The feasibility study will run for two years, says the CAAS, which inked a memorandum of understanding on sustainable aviation with the European airframer on 18 November.
It will explore the concept of an airport hydrogen hub, as well as the infrastructure requirements for hydrogen-powered aircraft in the future.
“These include the production, storage and distribution of hydrogen, aircraft ground services, logistical equipment, and refuelling systems,” the authority states.
Adds CAAS: “The study will examine how these requirements can be planned and provisioned for in airport development, whether upfront or in stages to provide optionality as the technology is developed.”
As part of the MOU, both parties will also examine the demand and production supply of alternative aviation fuels and how these will contribute to decarbonisation efforts, as well as explore research and development opportunities for disruptive technologies and airport infrastructure.
Calling the partnership an “important pathfinder” for a sustainable aviation sector, CAAS director-general Han Kok Juan says: “Decarbonisation is a key priority for international aviation. Recovery from the COVID-19 pandemic will not be a return to business-as-usual but an opportunity to rebuild an aviation sector that is more sustainable. It is not a question of whether but of how to make flying greener and developing concrete pathways to achieve that goal while ensuring that air travel is still accessible.”
Meanwhile, Airbus chief technical officer Sabine Klauke adds: “The decarbonisation of our industry requires a combination of approaches, hydrogen being one of them, and will need unprecedented cross-sector collaboration to create the new aviation infrastructure ecosystem.”

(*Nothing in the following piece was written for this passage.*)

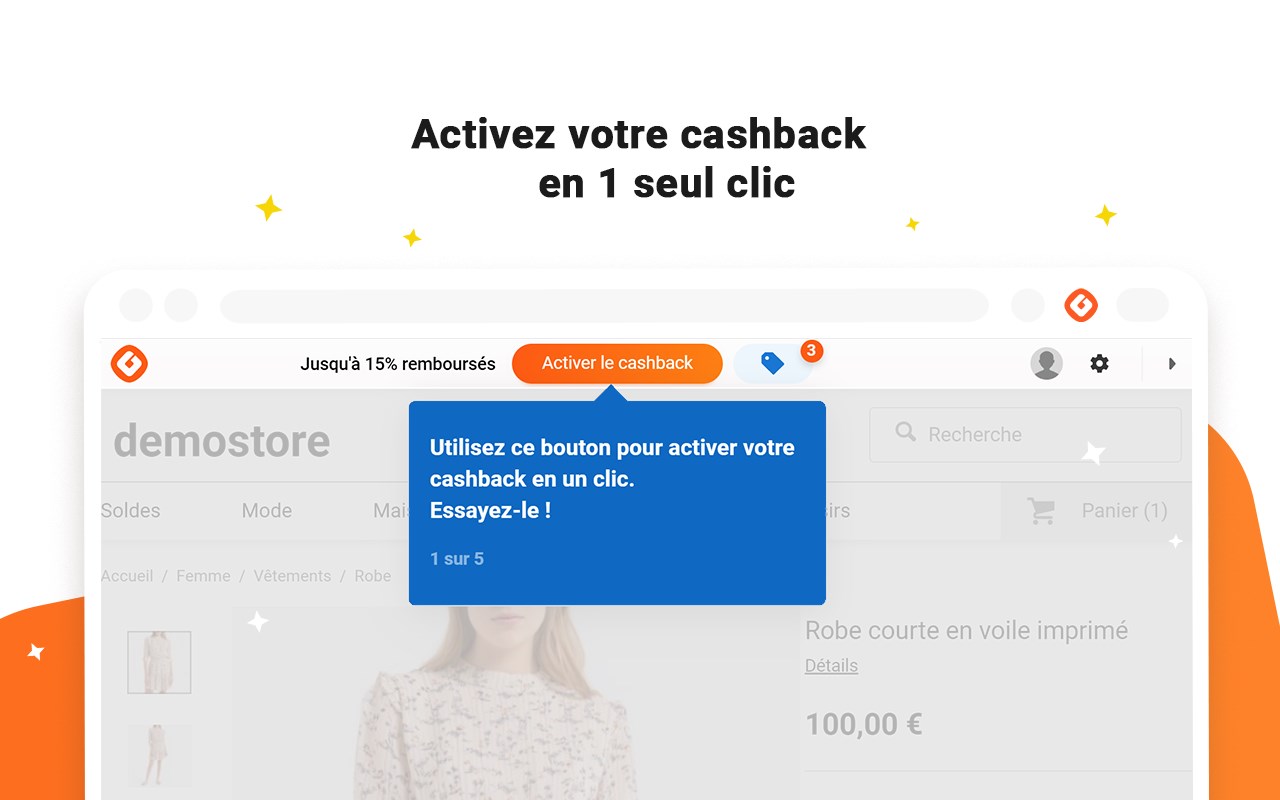Select the first dress thumbnail

click(x=159, y=662)
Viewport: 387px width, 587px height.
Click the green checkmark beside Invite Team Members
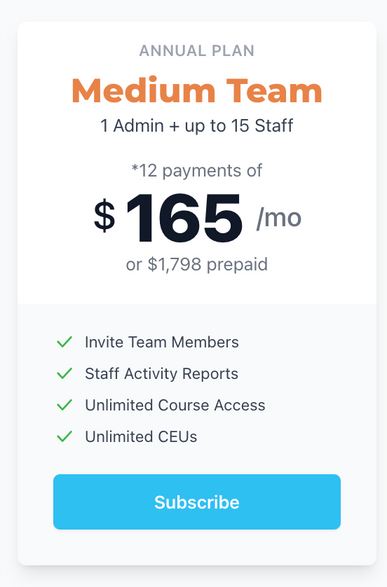pyautogui.click(x=64, y=342)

Apart from the CAAS, Airbus is also working with Air New Zealand to explore the feasibility of hydrogen-powered aircraft operations.

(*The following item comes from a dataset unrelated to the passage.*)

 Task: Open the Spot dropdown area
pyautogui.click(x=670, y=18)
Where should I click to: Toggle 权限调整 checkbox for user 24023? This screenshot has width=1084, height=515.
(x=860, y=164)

Singapore’s partnership with Airbus comes nearly a week after the CAAS announced it would begin a year-long trial to use sustainable aviation fuels (SAF) on aircraft from 2022.
The pilot, which will incorporate the blending of SAF at local facilities, certification, as well as delivery, will be jointly run by CAAS, flag carrier Singapore Airlines, as well as Singapore’s investment company Temasek.